* Activity
In the records that follow, the lines from the one containing "117 (371, 2021)" to the one containing "377 (1196, 2307)", inclusive, are to be given again exactly.

(Stored data)
|---|

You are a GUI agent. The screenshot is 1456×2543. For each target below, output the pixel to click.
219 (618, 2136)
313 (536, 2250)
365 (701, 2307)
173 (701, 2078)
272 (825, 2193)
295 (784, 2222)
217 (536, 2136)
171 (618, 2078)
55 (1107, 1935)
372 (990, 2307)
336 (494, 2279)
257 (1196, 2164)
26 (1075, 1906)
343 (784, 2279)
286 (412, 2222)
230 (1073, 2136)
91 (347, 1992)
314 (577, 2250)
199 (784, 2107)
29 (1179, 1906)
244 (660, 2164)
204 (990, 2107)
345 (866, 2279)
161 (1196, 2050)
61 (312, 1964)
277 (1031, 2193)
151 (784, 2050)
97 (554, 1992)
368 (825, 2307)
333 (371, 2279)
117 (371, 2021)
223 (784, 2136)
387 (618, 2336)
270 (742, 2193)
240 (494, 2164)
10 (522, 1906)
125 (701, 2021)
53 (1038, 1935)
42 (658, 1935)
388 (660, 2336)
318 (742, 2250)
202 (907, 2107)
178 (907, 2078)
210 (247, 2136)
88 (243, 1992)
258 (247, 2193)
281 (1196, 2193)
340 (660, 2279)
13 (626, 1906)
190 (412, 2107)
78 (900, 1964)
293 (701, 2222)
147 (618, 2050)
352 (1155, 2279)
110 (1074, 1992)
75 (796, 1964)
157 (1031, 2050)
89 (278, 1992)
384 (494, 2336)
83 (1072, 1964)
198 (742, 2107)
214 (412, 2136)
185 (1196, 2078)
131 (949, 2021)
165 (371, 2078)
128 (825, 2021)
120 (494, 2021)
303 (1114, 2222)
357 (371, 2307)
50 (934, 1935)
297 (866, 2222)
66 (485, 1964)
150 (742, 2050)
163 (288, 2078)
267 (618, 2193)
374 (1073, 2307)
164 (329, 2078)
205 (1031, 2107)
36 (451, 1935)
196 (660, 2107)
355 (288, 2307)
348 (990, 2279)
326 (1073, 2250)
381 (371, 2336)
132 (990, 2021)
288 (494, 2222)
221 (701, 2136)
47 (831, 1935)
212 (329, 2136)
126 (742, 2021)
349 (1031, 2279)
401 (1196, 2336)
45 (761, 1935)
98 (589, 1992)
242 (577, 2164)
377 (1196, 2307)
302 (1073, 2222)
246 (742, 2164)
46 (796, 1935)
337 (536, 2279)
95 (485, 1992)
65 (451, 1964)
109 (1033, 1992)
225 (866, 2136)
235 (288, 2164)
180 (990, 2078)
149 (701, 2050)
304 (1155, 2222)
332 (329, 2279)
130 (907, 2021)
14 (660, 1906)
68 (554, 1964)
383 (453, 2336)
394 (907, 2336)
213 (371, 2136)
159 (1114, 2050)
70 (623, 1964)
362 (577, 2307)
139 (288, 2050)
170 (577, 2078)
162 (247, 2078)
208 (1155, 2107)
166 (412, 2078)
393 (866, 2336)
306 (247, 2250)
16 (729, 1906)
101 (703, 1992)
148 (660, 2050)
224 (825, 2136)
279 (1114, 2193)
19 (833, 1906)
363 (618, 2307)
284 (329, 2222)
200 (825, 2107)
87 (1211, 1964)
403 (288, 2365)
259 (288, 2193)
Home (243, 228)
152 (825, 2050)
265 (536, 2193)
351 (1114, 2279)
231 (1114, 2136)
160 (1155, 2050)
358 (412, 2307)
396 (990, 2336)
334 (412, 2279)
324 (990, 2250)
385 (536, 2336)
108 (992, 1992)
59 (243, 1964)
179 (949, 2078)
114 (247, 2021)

|---|

* Response to this task
117 (371, 2021)
223 (784, 2136)
387 (618, 2336)
270 (742, 2193)
240 (494, 2164)
10 (522, 1906)
125 (701, 2021)
53 (1038, 1935)
42 (658, 1935)
388 (660, 2336)
318 (742, 2250)
202 (907, 2107)
178 (907, 2078)
210 (247, 2136)
88 (243, 1992)
258 (247, 2193)
281 (1196, 2193)
340 (660, 2279)
13 (626, 1906)
190 (412, 2107)
78 (900, 1964)
293 (701, 2222)
147 (618, 2050)
352 (1155, 2279)
110 (1074, 1992)
75 (796, 1964)
157 (1031, 2050)
89 (278, 1992)
384 (494, 2336)
83 (1072, 1964)
198 (742, 2107)
214 (412, 2136)
185 (1196, 2078)
131 (949, 2021)
165 (371, 2078)
128 (825, 2021)
120 (494, 2021)
303 (1114, 2222)
357 (371, 2307)
50 (934, 1935)
297 (866, 2222)
66 (485, 1964)
150 (742, 2050)
163 (288, 2078)
267 (618, 2193)
374 (1073, 2307)
164 (329, 2078)
205 (1031, 2107)
36 (451, 1935)
196 (660, 2107)
355 (288, 2307)
348 (990, 2279)
326 (1073, 2250)
381 (371, 2336)
132 (990, 2021)
288 (494, 2222)
221 (701, 2136)
47 (831, 1935)
212 (329, 2136)
126 (742, 2021)
349 (1031, 2279)
401 (1196, 2336)
45 (761, 1935)
98 (589, 1992)
242 (577, 2164)
377 (1196, 2307)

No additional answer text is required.